Try it. The answer must be an exact copy of the lines from the one containing "Where should I click to: Click the" through the last line of the records, with no pictures.

─── Data records ───

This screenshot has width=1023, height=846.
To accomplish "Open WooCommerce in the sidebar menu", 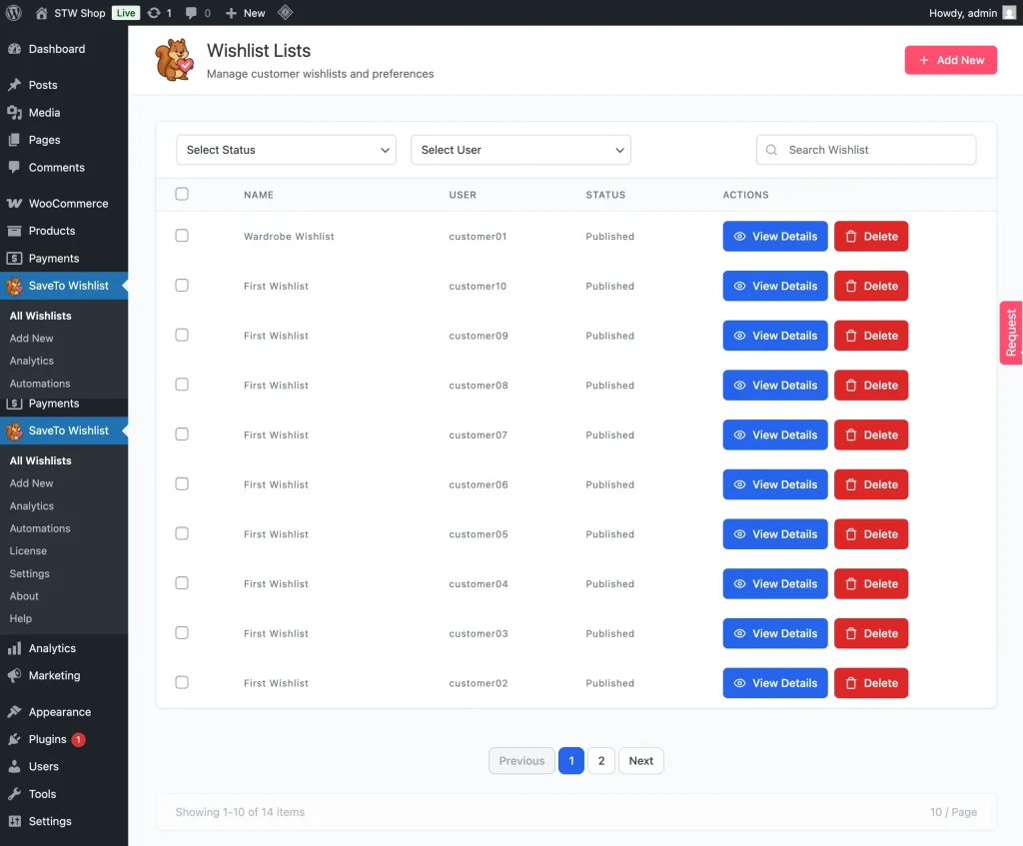I will (67, 203).
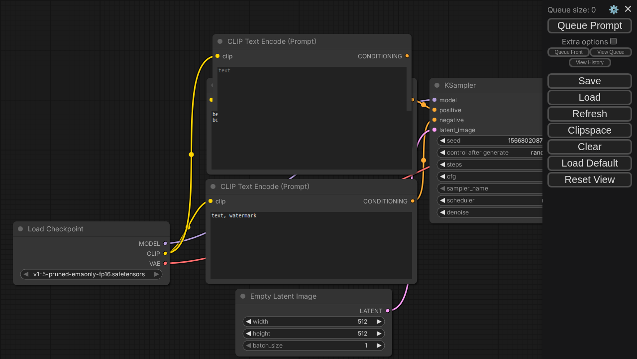Click the 'text, watermark' prompt text field
637x359 pixels.
pyautogui.click(x=311, y=244)

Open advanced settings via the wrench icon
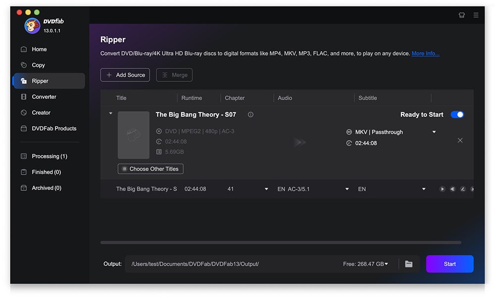(x=452, y=189)
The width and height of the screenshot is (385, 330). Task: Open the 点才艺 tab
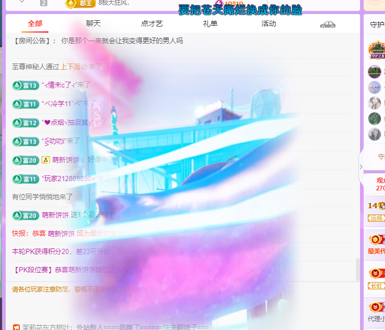(x=152, y=24)
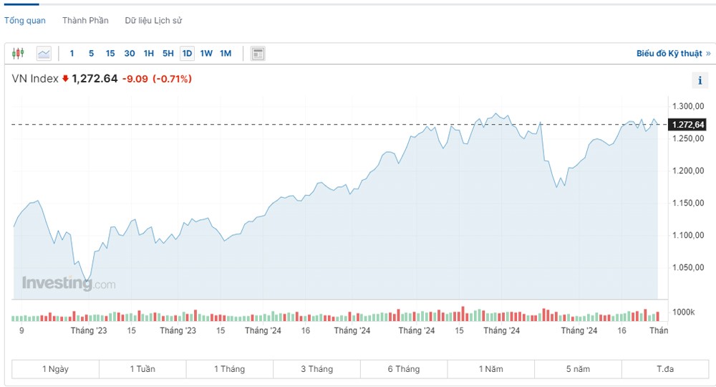Switch to candlestick chart type
Image resolution: width=716 pixels, height=387 pixels.
[19, 53]
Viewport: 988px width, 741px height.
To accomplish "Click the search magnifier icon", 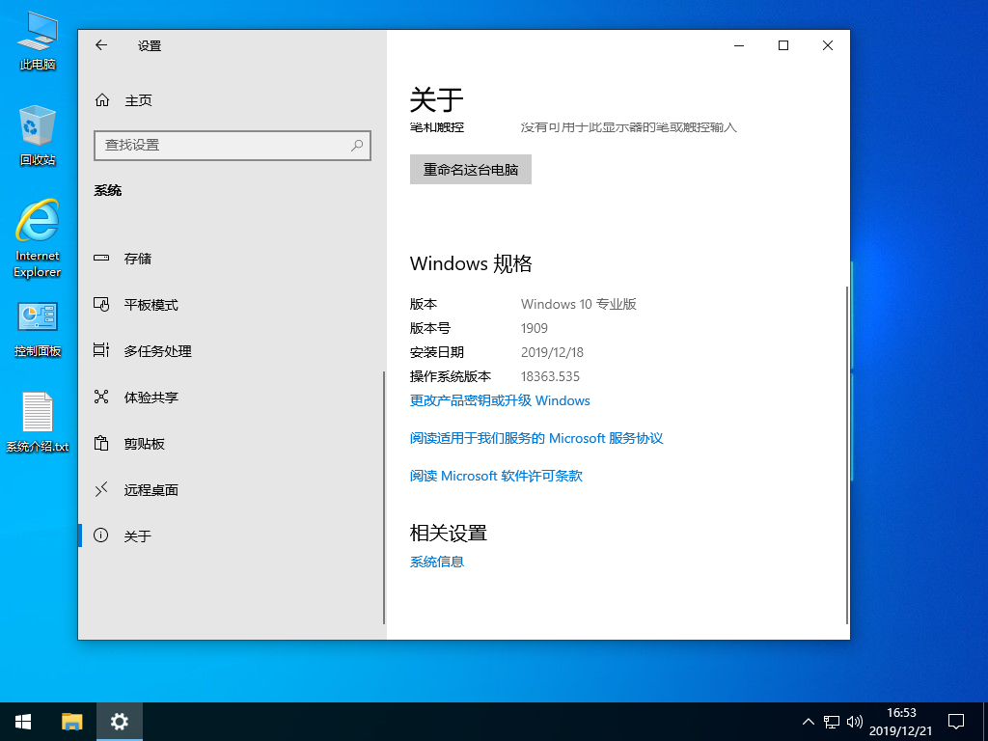I will (x=357, y=146).
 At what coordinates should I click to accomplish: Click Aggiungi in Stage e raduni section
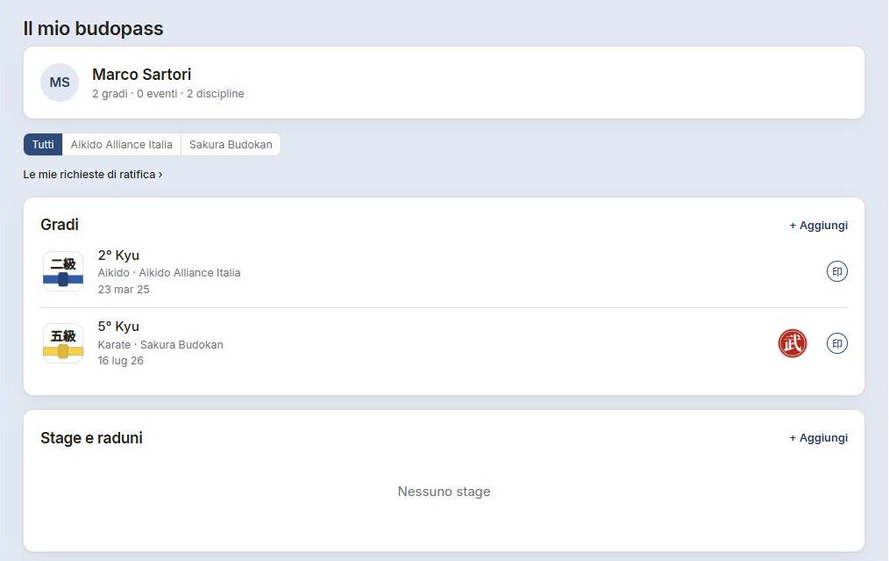coord(818,438)
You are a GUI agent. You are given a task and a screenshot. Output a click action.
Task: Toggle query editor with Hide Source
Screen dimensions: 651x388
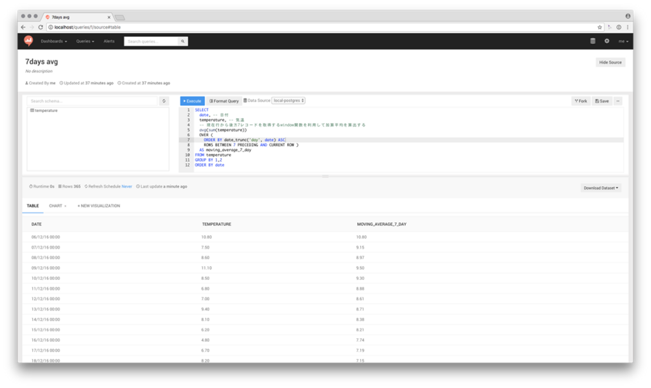610,62
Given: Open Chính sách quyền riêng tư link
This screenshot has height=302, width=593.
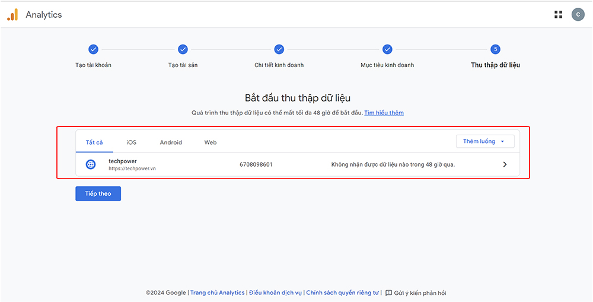Looking at the screenshot, I should pyautogui.click(x=342, y=293).
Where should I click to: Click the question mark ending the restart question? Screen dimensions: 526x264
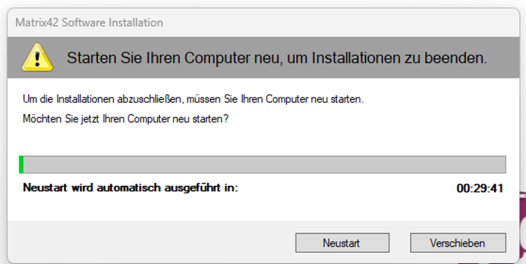226,119
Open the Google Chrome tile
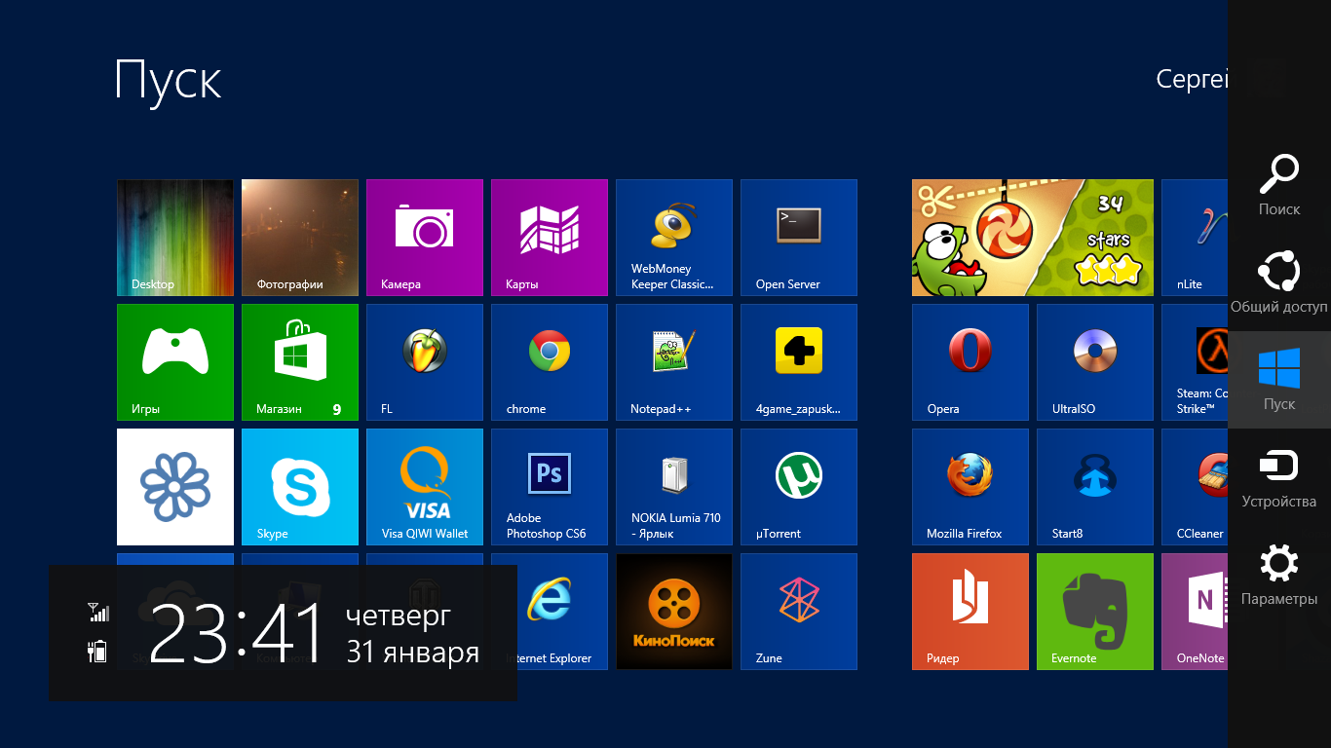The width and height of the screenshot is (1331, 748). pos(549,361)
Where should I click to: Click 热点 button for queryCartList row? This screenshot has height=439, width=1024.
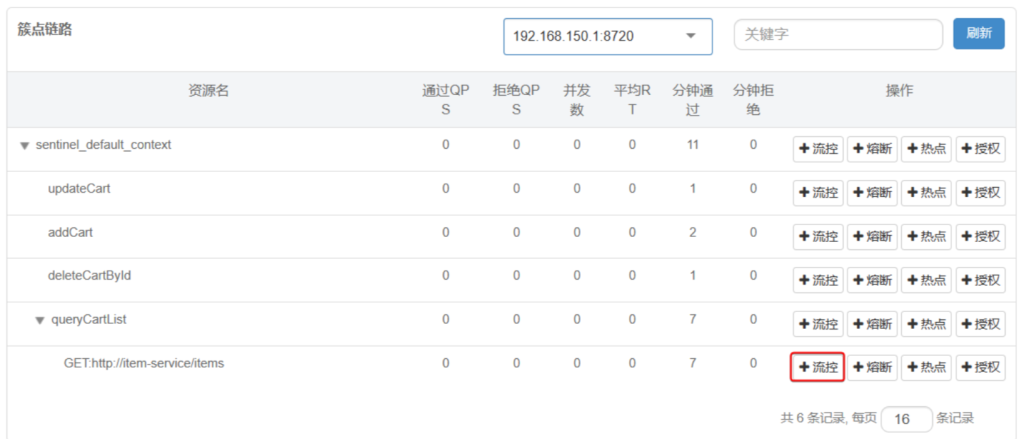[x=926, y=324]
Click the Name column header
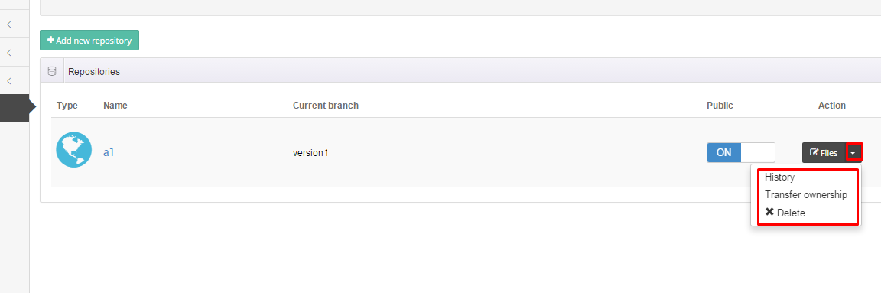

───

Response below.
Where should I click to: Click the question mark ending the restart question? Screen dimensions: 526x264
226,119
Open the Google Chrome tile
The width and height of the screenshot is (1331, 748). pos(549,361)
Where should I click to: Click 热点 button for queryCartList row? This screenshot has height=439, width=1024.
[x=926, y=324]
Click the Name column header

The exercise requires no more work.